Indique se cada afirmação a seguir concorda com o texto sobre as cheias e a impermeabilização do solo. Responda sim ou não e cite as palavras decisivas do texto. (a) O Acampamento Farroupilha alagou em setembro de 2023. (b) O empreendimento na antiga Fazenda do Arado Velho vai preservar as áreas de banhado. (c) A política que levou ao sucateamento do DMAE foi iniciada pelo atual gestor.

Trecho do texto:
====================

Na visão privatista do atual péssimo gestor, só existe o mercado dos parceiros privados de sempre, e foi esta lógica privatista que levou ao sucateamento do DMAE para justificar a sua privatização (aprofundando a política iniciada pelo seu antecessor prefeito Nelson Marchezan Jr.), o que comprometeu a manutenção do sistema de proteção contra as cheias, causando prejuízos bilionários à cidade e afetando a vida de centenas de milhares de pessoas.

A mesma lógica que levou o atual governo municipal a liberar a construção de um mega-empreendimento imobiliário de luxo na antiga Fazenda do Arado Velho, empreendimento que vai aterrar áreas de banhado que servem com absorvedoras da água do Guaíba em épocas de cheia e retentoras de água em períodos de seca. Esta mesma subordinação do interesse público à ganância capitalista levou a gestão municipal a liberar um número cada vez maior de projetos imobiliários de alto padrão na zona sul, contribuindo para a impermeabilização do território e dificultando a penetração da água da chuva no solo, o que aumenta a vazão das redes pluviais e dos arroios, provocando alagamentos.

Com relação à impermeabilização do solo, houve um episódio que não pode ser esquecido e que foi uma antevisão do que ocorreu em maio de 2024: em setembro de 2023, o Acampamento Farroupilha alagou, com a água invadindo os piquetes. Isso ocorreu depois que o Parque Harmonia foi concedido à iniciativa privada que, com autorização da prefeitura, desmatou e colocou asfalto dentro do Parque. Depois, durante o acampamento, além dos piquetes e de alguns espaços comerciais já tradicionais, estaria cheio de quiosques, tudo atendendo ao interesse comercial. O alagamento que ocorreu durante o Acampamento Farroupilha foi uma prévia do que ocorreu agora na cidade impermeabilizada e sem drenagem eficiente.

====================

Trechos dos registros:
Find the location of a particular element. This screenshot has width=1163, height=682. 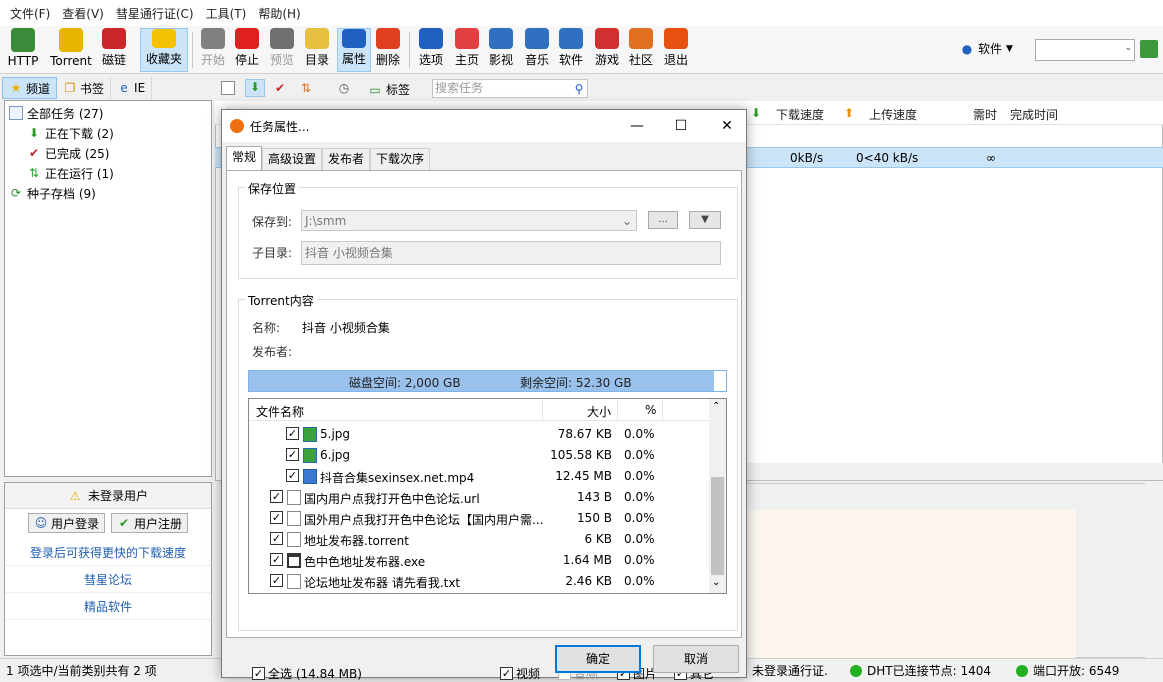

====================

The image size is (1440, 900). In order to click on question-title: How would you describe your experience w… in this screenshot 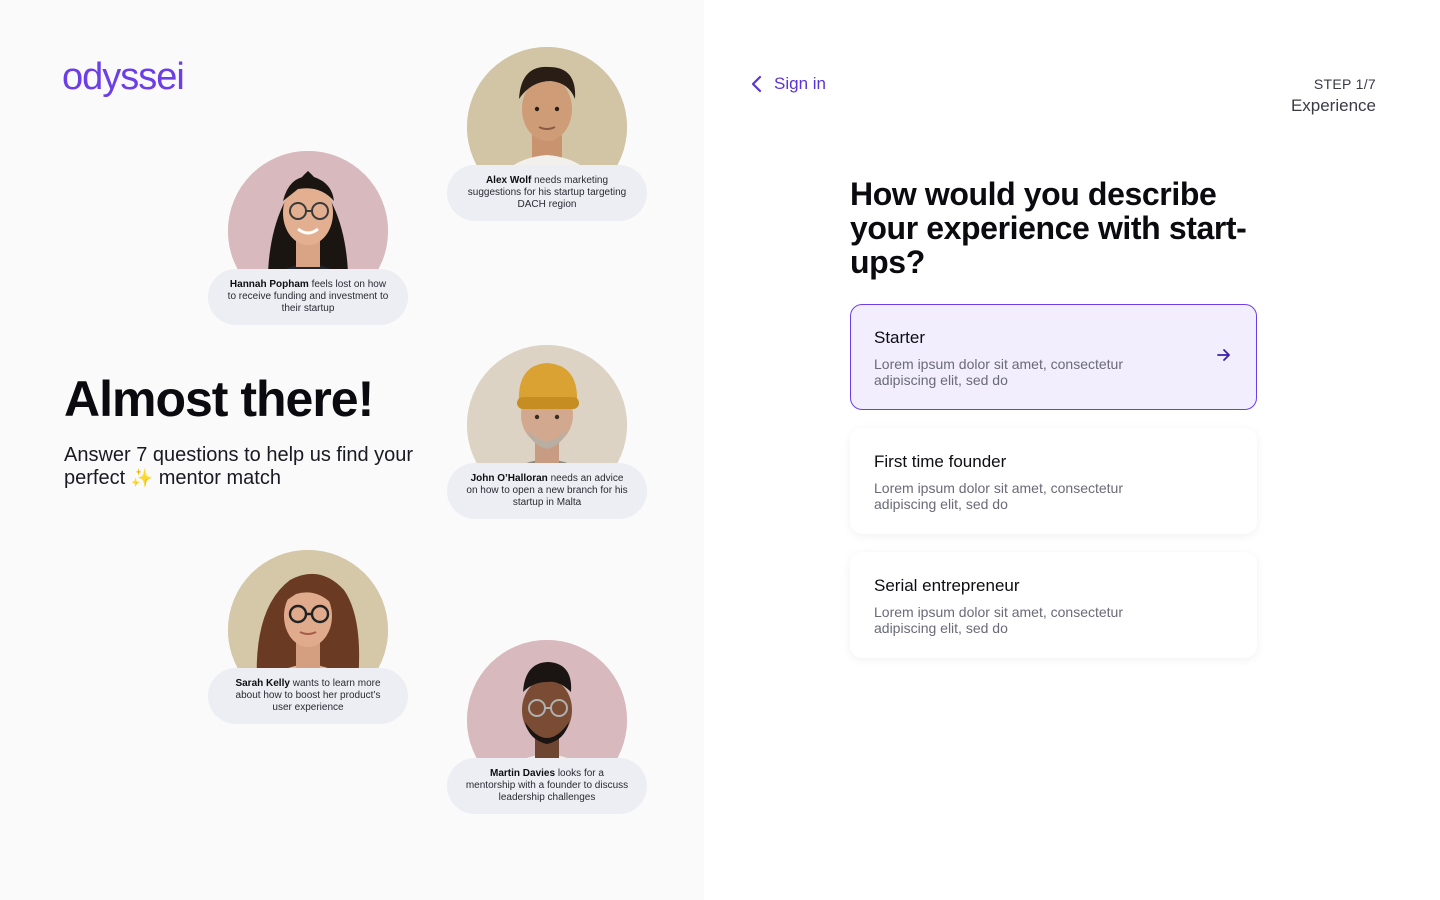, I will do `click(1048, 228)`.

====================

Solução:
(a) Sim: "em setembro de 2023, o Acampamento Farroupilha alagou"
(b) Não: "empreendimento que vai aterrar áreas de banhado"
(c) Não: "aprofundando a política iniciada pelo seu antecessor prefeito Nelson Marchezan Jr."